## [WHAT THE EXERCISE ASKS]
Output range, inclusive: from the line containing "This screenshot has height=784, width=1530." to the line containing "Task: Choose the Use Template documents icon". Restate those lines from the data below word for word and only those.

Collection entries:
******

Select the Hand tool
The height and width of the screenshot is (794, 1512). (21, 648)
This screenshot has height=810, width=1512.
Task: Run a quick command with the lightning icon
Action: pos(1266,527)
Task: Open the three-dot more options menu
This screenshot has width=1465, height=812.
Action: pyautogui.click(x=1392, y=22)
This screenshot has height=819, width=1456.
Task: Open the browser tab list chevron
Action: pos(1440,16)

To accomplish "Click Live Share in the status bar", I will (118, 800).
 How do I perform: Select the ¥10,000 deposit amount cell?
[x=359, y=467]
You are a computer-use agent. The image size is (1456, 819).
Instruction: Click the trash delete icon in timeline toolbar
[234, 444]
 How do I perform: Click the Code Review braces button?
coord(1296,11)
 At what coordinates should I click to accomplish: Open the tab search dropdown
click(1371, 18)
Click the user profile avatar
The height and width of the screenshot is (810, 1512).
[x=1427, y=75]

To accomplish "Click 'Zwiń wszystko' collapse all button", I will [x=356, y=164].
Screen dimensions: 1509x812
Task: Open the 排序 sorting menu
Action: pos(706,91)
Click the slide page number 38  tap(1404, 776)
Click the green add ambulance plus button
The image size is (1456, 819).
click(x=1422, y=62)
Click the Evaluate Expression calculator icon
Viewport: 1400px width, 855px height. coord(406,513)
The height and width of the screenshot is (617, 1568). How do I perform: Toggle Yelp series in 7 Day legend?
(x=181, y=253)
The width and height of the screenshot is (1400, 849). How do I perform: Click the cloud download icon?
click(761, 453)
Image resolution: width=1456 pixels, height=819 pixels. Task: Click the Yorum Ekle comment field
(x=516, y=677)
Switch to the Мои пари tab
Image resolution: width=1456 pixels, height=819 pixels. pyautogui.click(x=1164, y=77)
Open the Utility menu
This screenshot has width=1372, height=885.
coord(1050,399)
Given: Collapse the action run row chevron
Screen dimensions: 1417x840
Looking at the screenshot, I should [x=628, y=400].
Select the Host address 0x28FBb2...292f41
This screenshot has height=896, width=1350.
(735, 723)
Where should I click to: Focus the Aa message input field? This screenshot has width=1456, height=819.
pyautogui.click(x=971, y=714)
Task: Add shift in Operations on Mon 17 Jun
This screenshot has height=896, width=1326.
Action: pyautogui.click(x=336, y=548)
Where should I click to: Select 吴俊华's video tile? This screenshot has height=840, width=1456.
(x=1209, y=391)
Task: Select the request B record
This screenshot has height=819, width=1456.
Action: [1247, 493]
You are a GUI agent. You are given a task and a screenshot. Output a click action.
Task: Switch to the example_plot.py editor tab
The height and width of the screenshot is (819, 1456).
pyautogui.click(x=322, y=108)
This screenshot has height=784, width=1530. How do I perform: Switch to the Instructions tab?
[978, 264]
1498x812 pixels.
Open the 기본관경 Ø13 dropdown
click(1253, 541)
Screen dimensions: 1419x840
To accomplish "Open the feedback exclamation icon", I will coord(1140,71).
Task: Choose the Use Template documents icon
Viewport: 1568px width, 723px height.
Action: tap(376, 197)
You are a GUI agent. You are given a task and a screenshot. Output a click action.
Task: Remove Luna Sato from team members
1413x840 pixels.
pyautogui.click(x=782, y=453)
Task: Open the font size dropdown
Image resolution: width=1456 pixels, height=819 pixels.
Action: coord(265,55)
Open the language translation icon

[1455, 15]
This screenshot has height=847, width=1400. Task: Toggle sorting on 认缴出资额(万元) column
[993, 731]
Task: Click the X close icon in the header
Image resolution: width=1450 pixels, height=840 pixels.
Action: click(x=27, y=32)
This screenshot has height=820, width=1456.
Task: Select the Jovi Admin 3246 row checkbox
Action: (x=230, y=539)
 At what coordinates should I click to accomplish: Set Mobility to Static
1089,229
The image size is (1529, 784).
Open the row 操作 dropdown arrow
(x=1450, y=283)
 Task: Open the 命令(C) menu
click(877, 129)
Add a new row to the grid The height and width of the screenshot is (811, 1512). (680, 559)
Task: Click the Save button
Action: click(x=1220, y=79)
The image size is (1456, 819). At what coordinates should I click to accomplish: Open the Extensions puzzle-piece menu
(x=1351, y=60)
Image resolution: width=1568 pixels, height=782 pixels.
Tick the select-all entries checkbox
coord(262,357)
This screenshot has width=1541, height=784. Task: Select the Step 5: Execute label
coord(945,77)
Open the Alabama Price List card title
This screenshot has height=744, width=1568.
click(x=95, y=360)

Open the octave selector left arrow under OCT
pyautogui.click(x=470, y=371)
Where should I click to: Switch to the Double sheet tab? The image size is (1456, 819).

******

## [RESPONSE TO THE EXERCISE]
This screenshot has height=784, width=1530. How do I perform: Switch to the Instructions tab?
[978, 264]
1498x812 pixels.
Open the 기본관경 Ø13 dropdown
click(1253, 541)
Screen dimensions: 1419x840
To accomplish "Open the feedback exclamation icon", I will coord(1140,71).
Task: Choose the Use Template documents icon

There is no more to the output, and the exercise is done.